Install

Get the latest updates as we post them — right on your browser

. Last Updated: 07/27/2016

10 Years On, Bhopal Still Suffers

BHOPAL, India -- Ten years after a cloud of lethal fumes spewed out of a Union Carbide pesticide factory in the world's worst industrial accident, more than 6,000 people have died and hundreds of thousands of others are still injured.


The ranks of the sufferers include those whose lungs are permanently damaged and others who are blinded, their eyes seared by the gas as they squinted and ran from the cloud, according to independent health studies conducted this year and government-funded medical research sealed by the authorities but reviewed by Newsday. Women have suffered miscarriage after miscarriage.


There are incidents of gas-related cancer.


Post-traumatic stress runs high.


Meanwhile, desperately poor families are left to survive without their primary breadwinners, and most of the 600,000 people who believe they were injured by the gas leak have yet to receive compensation.


Many are still scrambling to find medical documents to prove their case to the authorities.


In the early morning hours of Dec. 3, 1984, water leaked into a tank containing methyl isocyanate gas in the pesticide plant, causing an explosion that unfurled a trail of poisonous gas over the sleeping city of 900,000.


Those who survived continue to live with an ever-present fear of death and dread of the onset of disease.
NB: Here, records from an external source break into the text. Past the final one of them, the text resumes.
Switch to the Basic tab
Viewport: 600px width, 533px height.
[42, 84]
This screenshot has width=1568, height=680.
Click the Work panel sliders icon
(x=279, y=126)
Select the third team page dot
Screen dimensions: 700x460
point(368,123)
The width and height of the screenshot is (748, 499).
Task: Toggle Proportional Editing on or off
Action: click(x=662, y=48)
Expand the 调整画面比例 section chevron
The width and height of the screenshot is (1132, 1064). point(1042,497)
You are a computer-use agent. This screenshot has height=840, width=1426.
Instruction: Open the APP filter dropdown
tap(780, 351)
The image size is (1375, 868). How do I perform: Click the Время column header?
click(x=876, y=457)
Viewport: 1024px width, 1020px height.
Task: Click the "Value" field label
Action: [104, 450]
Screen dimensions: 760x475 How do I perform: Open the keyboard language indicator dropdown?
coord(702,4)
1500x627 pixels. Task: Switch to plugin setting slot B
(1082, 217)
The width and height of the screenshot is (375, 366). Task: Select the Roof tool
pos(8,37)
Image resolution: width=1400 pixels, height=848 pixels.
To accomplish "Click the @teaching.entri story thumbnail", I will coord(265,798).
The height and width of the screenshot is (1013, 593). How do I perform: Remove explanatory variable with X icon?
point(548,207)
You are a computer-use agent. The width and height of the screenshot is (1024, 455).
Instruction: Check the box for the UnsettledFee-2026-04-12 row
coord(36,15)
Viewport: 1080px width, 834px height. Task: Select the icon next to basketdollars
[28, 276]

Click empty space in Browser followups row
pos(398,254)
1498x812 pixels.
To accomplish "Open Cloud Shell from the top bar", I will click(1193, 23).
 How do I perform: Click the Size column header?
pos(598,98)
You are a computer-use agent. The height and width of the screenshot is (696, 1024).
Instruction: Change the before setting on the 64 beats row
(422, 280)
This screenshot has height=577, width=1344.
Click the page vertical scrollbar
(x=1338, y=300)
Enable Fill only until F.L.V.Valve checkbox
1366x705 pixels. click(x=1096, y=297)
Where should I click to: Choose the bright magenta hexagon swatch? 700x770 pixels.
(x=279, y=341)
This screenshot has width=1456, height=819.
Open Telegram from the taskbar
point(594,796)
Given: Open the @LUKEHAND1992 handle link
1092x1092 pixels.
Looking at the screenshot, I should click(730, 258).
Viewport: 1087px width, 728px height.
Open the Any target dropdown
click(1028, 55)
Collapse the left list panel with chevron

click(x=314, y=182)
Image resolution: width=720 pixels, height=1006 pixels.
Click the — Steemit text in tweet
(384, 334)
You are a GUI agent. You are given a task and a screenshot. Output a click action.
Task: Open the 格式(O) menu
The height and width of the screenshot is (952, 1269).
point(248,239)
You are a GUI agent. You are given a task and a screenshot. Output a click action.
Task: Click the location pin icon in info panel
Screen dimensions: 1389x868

"The people who are alive are worse off than those who died," said Sheela Devi, a resident of Jai Prakash Nagar, a densely packed neighborhood across the street from the empty Union Carbide plant, which never reopened.


The government has awarded relief money to the relatives of 6,000 people it believes were killed by exposure to the gas -- three times the number initially reported to have died.


But victims' advocates say the compensation process is rife with corruption -- a charge the government says is overblown but under investigation -- while much of the $470 million that the government obtained in a controversial 1989 out-of-court settlement of its suit against Union Carbide sits in an account in the Reserve Bank of India. The settlement of the $2.6 billion lawsuit effectively blocked all future litigation against the company.


In an interview earlier this year, A.G. Qureshi, the welfare commissioner who oversees the courts that decide who gets relief and how much, said officials are moving as quickly as they can.


"There should be no reason to complain," said Qureshi, a high court judge. "Everybody who is deserving will get the money."


But critics charge that the government has tried to sweep the memory of the gas leak under the rug at a time when India has embarked on its most ambitious drive ever to lure foreign investment.


"If the government takes strong action against Union Carbide, it would drive away foreign investment," said Satinath Sarangi, who heads the Bhopal Group for Information and Action, an advocacy group.


Union Carbide has maintained all along that the leak was caused by the actions of a disgruntled employee. The company has never sued that employee, and the Indian government has never released a report of its investigation into the causes of the leak.


Whatever the causes of the accident, in Jai Prakash Nagar the gas has wrought havoc on Sheela Devi's family.


Her husband, who once worked in a local wine shop, now spends his days in bed, paralyzed from the waist down and blind in his left eye. One of her daughters has had trouble breathing ever since the explosion and another has suffered from irregular menstrual cycles.


Sheela Devi had tumors removed from her stomach a few years after the gas leak. Only one of eight family members who filed claims has been awarded a relief check for 16,000 rupees, a little over $500.


"At least the people who are dead have found peace," she says. "We are the living dead."